Tobacco kills thousands of Oklahomans every year. In an effort to save lives, Gov. Kevin Stitt has declared Jan. 19-26, 2022 as Quit Week in Oklahoma. The decree kicks off OK to Quit, a campaign to help people quit using tobacco products. Dozens of hospitals, businesses and organizations across the state participate in the annual mission. Their goal is to make sure tobacco users know about the free resources available to help them quit.
“Nearly 70 percent of adult smokers say they want to quit, but only about 7 percent are able to do so successfully each year,” said Oklahoma Hospital Association President Patti Davis. “Nicotine is incredibly addictive, but there are treatments that have proven to work. So why aren’t people using them? A study by the U.S. Surgeon General found that fewer than 1 in 3 adults who try to quit use proven cessation treatments. That has to change. We have people who want to quit, so let’s make sure they know what works and how to get it. Their life literally depends on it.”
Combining counseling and medications can more than double the chances of quitting successfully. Adding combinations of both long-and-short-acting nicotine replacement therapy, such as patches and gum, ups the chances even further. Quit lines, smartphone apps and text messaging programs have also helped people quit.

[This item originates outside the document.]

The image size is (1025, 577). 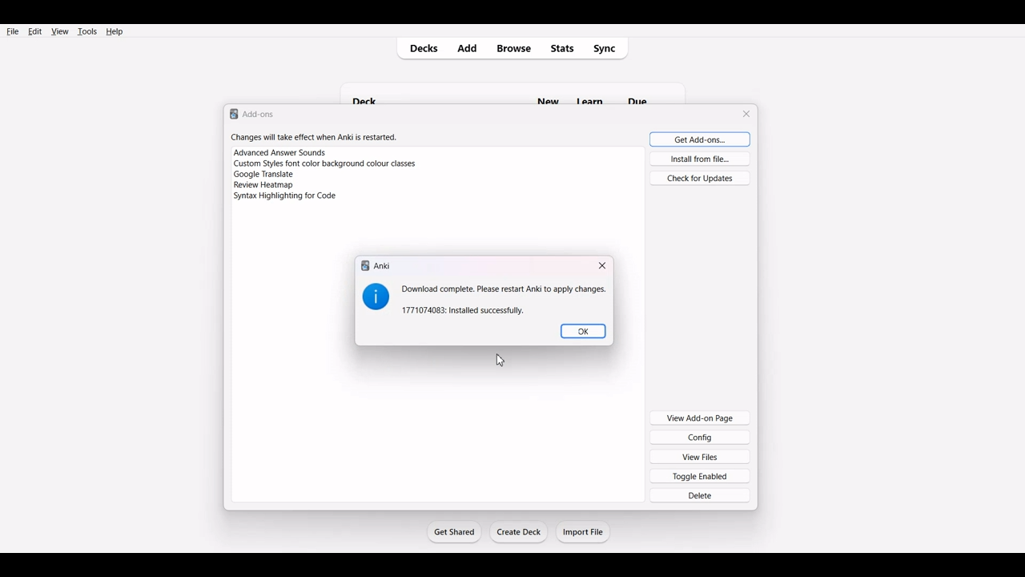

The OK to Quit campaign also addresses the problem of middle and high school students using e-cigarettes, also called vapes. The FDA and CDC estimate that more than two million teenagers use the nicotine-filled products that can harm the developing adolescent brain. Experts say using nicotine in adolescence may also increase the risk for addiction to other drugs in the future.
OK to Quit is a grassroots social media campaign. Through positive messages posted on Facebook, Twitter and Instagram, tobacco users can not only get access to the resources they need to kick the habit, but they can also receive motivational support.
The OK to Quit task force is a collaboration of professionals at Oklahoma Hospital Association, Mercy, Norman Regional Health System, SSM Health St. Anthony, OU Health, Comanche County Memorial Hospital, and Guiding Right.
The Tobacco Settlement Endowment Trust (TSET) supports OHA’s Hospital Helping Patients Quit and the Oklahoma Tobacco Helpline. Information: www.okoha.com/hhpq.